*** Opening INFORMATION PROVIDED ***

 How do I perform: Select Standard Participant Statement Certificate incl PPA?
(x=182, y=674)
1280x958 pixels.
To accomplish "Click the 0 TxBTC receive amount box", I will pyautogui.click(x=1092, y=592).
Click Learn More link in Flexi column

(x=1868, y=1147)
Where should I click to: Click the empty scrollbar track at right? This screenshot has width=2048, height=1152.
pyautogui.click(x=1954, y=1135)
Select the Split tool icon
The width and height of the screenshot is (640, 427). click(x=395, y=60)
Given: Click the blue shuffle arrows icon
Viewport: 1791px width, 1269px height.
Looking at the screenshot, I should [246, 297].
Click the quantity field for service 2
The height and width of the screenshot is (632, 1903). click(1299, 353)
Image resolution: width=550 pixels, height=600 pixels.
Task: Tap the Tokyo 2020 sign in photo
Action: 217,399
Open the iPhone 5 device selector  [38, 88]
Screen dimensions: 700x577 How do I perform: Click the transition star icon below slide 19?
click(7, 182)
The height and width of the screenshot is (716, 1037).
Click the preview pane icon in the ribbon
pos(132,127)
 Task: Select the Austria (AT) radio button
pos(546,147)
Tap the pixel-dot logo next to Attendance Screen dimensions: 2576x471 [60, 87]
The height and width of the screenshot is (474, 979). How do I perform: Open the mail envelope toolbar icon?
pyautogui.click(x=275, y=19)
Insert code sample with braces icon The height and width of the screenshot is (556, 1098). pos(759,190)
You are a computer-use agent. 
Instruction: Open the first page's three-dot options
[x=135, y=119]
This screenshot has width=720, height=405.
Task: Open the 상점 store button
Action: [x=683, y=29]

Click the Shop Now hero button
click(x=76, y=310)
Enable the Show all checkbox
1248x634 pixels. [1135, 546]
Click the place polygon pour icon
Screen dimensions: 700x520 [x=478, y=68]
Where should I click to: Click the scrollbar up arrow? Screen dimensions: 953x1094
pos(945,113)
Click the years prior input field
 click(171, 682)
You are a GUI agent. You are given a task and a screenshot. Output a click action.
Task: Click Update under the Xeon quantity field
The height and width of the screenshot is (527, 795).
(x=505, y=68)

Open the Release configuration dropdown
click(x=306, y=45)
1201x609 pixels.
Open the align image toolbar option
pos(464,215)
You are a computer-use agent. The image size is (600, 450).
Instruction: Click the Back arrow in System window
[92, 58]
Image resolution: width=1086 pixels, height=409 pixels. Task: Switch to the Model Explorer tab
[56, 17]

*** Closing INFORMATION PROVIDED ***

• REQUIREMENT: Type out the entries again, word for word.

• SOLUTION:
 How do I perform: Select Standard Participant Statement Certificate incl PPA?
(x=182, y=674)
1280x958 pixels.
To accomplish "Click the 0 TxBTC receive amount box", I will pyautogui.click(x=1092, y=592).
Click Learn More link in Flexi column

(x=1868, y=1147)
Where should I click to: Click the empty scrollbar track at right? This screenshot has width=2048, height=1152.
pyautogui.click(x=1954, y=1135)
Select the Split tool icon
The width and height of the screenshot is (640, 427). click(x=395, y=60)
Given: Click the blue shuffle arrows icon
Viewport: 1791px width, 1269px height.
Looking at the screenshot, I should [246, 297].
Click the quantity field for service 2
The height and width of the screenshot is (632, 1903). click(1299, 353)
Image resolution: width=550 pixels, height=600 pixels.
Task: Tap the Tokyo 2020 sign in photo
Action: 217,399
Open the iPhone 5 device selector  [38, 88]
Screen dimensions: 700x577 How do I perform: Click the transition star icon below slide 19?
click(7, 182)
The height and width of the screenshot is (716, 1037).
Click the preview pane icon in the ribbon
pos(132,127)
 Task: Select the Austria (AT) radio button
pos(546,147)
Tap the pixel-dot logo next to Attendance Screen dimensions: 2576x471 [60, 87]
The height and width of the screenshot is (474, 979). How do I perform: Open the mail envelope toolbar icon?
pyautogui.click(x=275, y=19)
Insert code sample with braces icon The height and width of the screenshot is (556, 1098). pos(759,190)
You are a computer-use agent. 
Instruction: Open the first page's three-dot options
[x=135, y=119]
This screenshot has width=720, height=405.
Task: Open the 상점 store button
Action: [x=683, y=29]

Click the Shop Now hero button
click(x=76, y=310)
Enable the Show all checkbox
1248x634 pixels. [1135, 546]
Click the place polygon pour icon
Screen dimensions: 700x520 [x=478, y=68]
Where should I click to: Click the scrollbar up arrow? Screen dimensions: 953x1094
pos(945,113)
Click the years prior input field
 click(171, 682)
You are a GUI agent. You are given a task and a screenshot. Output a click action.
Task: Click Update under the Xeon quantity field
The height and width of the screenshot is (527, 795).
(x=505, y=68)

Open the Release configuration dropdown
click(x=306, y=45)
1201x609 pixels.
Open the align image toolbar option
pos(464,215)
You are a computer-use agent. The image size is (600, 450).
Instruction: Click the Back arrow in System window
[92, 58]
Image resolution: width=1086 pixels, height=409 pixels. Task: Switch to the Model Explorer tab
[56, 17]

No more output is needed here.